In neurosurgery, every action we take is deliberate — one patient, one operation, one outcome at a time. Yet beyond the operating room, our collective actions carry an impact just as vital: advocating for the policies and systems that shape how we care for our patients.
This issue of AANS Neurosurgeon focuses on advocacy — not as a political exercise, but as an extension of our professional responsibility. Advocacy is, at its core, about education and engagement. It is about ensuring that lawmakers, regulators and the public understand the realities of neurosurgical care and the needs of the patients we serve.
Recent developments highlight why this work matters. The CY 2026 Medicare Physician Fee Schedule includes significant practice-expense reductions and a new “efficiency adjustment” to work RVUs that could affect surgical access nationwide. At the same time, strong, coordinated advocacy from Washington helped secure important wins — including the restoration of RUC-passed values for key CPT codes, progress in pausing the WISeR Model and bipartisan support for lifting restrictions on physician-owned hospitals.
None of these outcomes are about partisanship. They are about preserving access to high-quality care and protecting the integrity of our profession and the patients we serve. In this way, advocacy becomes less about politics and more about partnership — between physicians, policymakers and patients — to make informed decisions grounded in evidence and experience.
Every neurosurgeon, whether in private practice, academia, or training, plays a role in this shared effort. Advocacy can take many forms: educating a patient about how policy affects their care, contributing to a professional comment letter, mentoring residents on health-policy literacy, or simply staying informed on issues that shape our field. Each action strengthens our collective understanding and our ability to lead.
Through this issue, we hope to broaden the definition of advocacy — to see it not as an agenda, but as awareness. The articles within will highlight how neurosurgeons engage constructively with evolving regulations, reimbursement models and workforce challenges. They share experiences, context and ideas — not to take sides, but to inform and inspire dialogue.
Our community’s strength lies in its unity of purpose: a commitment to advancing science, improving patient outcomes and safeguarding the practice of neurosurgery for future generations.
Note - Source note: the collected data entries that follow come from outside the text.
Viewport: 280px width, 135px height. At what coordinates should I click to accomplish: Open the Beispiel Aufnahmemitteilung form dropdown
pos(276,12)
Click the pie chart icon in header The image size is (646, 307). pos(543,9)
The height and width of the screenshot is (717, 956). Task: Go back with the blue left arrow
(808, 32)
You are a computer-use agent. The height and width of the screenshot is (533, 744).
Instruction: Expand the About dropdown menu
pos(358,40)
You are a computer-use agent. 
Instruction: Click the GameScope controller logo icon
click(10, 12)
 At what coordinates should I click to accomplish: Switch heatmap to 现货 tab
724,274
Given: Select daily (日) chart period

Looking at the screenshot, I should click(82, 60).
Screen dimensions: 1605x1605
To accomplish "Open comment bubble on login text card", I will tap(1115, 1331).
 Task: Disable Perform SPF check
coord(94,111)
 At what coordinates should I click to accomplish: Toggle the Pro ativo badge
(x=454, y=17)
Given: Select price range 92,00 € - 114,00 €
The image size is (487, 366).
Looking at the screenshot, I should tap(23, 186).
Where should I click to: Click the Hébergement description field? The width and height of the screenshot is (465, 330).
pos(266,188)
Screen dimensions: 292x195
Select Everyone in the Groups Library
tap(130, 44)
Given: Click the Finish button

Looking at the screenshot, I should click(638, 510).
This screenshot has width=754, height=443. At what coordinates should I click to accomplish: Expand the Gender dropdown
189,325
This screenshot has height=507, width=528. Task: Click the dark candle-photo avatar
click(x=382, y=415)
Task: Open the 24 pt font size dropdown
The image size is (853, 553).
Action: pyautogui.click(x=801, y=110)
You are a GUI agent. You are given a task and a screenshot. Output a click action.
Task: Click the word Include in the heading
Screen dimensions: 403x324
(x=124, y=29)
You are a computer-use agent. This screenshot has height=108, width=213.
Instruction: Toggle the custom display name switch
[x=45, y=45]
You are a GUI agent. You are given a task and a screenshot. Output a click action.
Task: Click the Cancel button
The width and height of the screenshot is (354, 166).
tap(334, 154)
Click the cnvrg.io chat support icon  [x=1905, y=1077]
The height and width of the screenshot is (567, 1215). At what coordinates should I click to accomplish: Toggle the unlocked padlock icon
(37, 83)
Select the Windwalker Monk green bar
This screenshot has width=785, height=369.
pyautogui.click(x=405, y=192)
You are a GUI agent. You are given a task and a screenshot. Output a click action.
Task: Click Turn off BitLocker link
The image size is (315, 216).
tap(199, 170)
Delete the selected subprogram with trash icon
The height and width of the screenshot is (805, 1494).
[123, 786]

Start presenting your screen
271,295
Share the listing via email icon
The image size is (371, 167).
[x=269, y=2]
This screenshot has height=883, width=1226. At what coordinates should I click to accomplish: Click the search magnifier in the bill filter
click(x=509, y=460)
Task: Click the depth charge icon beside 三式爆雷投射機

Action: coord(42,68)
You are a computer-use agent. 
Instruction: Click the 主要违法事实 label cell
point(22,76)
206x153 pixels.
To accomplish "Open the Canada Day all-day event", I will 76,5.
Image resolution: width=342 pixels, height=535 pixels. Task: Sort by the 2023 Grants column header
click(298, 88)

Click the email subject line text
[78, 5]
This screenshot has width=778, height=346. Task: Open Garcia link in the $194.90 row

As the landscape around us changes, so must our engagement — guided by facts, collaboration and a steady focus on patients.
In that sense, advocacy is not a separate duty from surgery, it is an extension of it. Both require clarity, precision and compassion. Both demand persistence in the face of complexity. And both, when done well, can profoundly change lives.
Aruna Ganju, MD, FAANS, FACS is an associate professor of neurological surgery at Northwestern University’s Feinberg School of Medicine in Chicago and the current editor of AANS Neurosurgeon. She is a past chair of the AANS/CNS Section of Women in Neurosurgery (WINS) and Residency Program Director in the Department of Neurological Surgery at Northwestern University Feinberg School of Medicine. Her clinical areas of interest are surgical treatment of disorders of the spinal column and cord.